## Selected excerpt

..........

Tuesday, June 8, 2010

A JIT for Regular Expression Matching

This is part 2 of a series, see Part 1 for an introduction. In this post I want to describe how the JIT generator of the PyPy project can be used to turn the elegant but not particularly fast regular expression matcher from the first part into a rather fast implementation. In addition, I will show some speed measurements against various regular expression implementations.

Again, note the disclaimer: This technology could not easily be used to implement Python's re-module.

Example Expression and First Numbers

The regular expression I will use as an example in the rest of this paper is the expression (a|b)*a(a|b){20}a(a|b)*. It matches all strings that have two a with exactly 20 characters between them. This regular expression has the property that the corresponding DFA needs 2**(n+1) different states. As an input string, we use a random string (of varying lengths) that does not match the regular expression. I will give all results as number of chars matched per second. While this is not a particularly typical regular expression, it should still be possible to get some ballpark numbers for the speeds of various implementations – as we will see, the differences between implementations are huge anyway.

..........

## Recorded data
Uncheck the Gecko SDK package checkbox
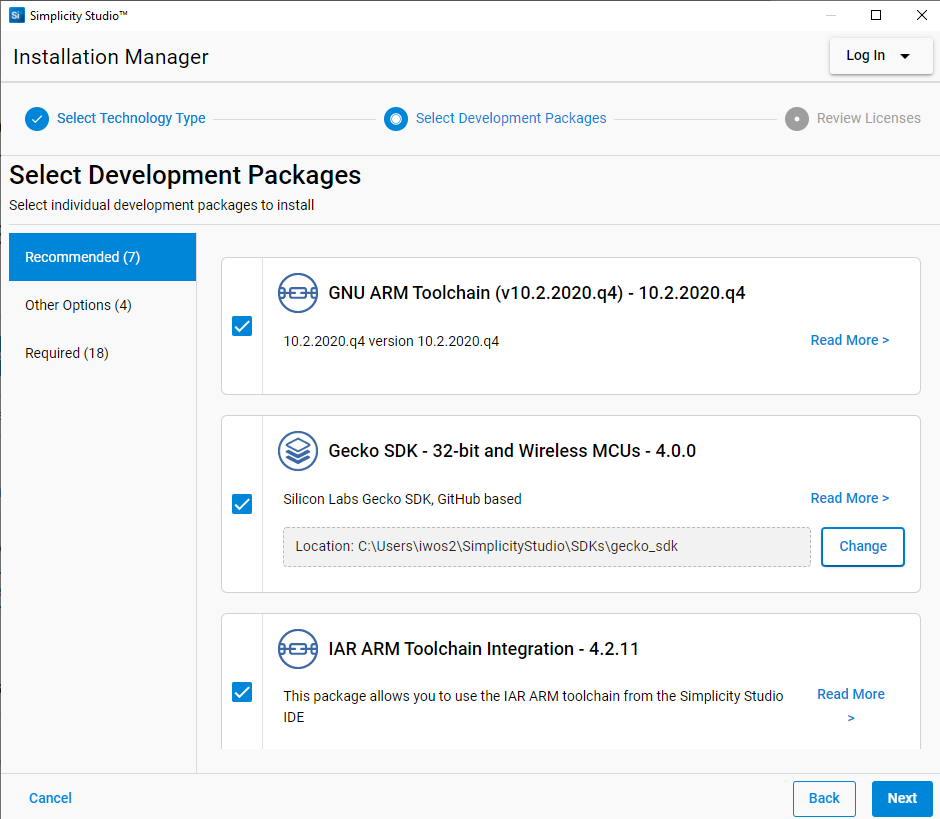coord(242,504)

..........

## List of tasks
1. Retype the passage of the regular expression JIT post starting at "Tuesday, June 8, 2010" and ending at "implement Python's re-module.".
2. Extend the post on the regular expression JIT, picking up right after its final sentence.

## Written responses
1.
Tuesday, June 8, 2010

A JIT for Regular Expression Matching

This is part 2 of a series, see Part 1 for an introduction. In this post I want to describe how the JIT generator of the PyPy project can be used to turn the elegant but not particularly fast regular expression matcher from the first part into a rather fast implementation. In addition, I will show some speed measurements against various regular expression implementations.

Again, note the disclaimer: This technology could not easily be used to implement Python's re-module.

2.
All the benchmarks were performed on my laptop, which has an Intel Core2 Duo P8400 processor with 2.26 GHz and 3072 KB of cache on a machine with 3GB RAM running Ubuntu Linux 10.04.

To get a feeling for the orders of magnitude involved, the CPython re module (which is implemented in C and quite optimized) can match 2'500'000 chars/s. Google's new re2 implementation still matches 550'000 chars/s. Google's implementation is slower, but their algorithm gives complexity and space guarantees similar to our implementation in the last blog post.

On the other end of the performance scale is the pure-Python code from the last blog post running on CPython. It can match only 12'200 chars/s and is thus 200 times slower than the re module.

Translating the Matcher

The code described in the last blog post is not only normal Python code, but also perfectly valid RPython code. Nothing particularly dynamic is going on in the code, thus it can be translated with PyPy's translation toolchain to C code. The resulting binary is considerably faster and can match 720'000 chars/s, 60 times faster than the untranslated version.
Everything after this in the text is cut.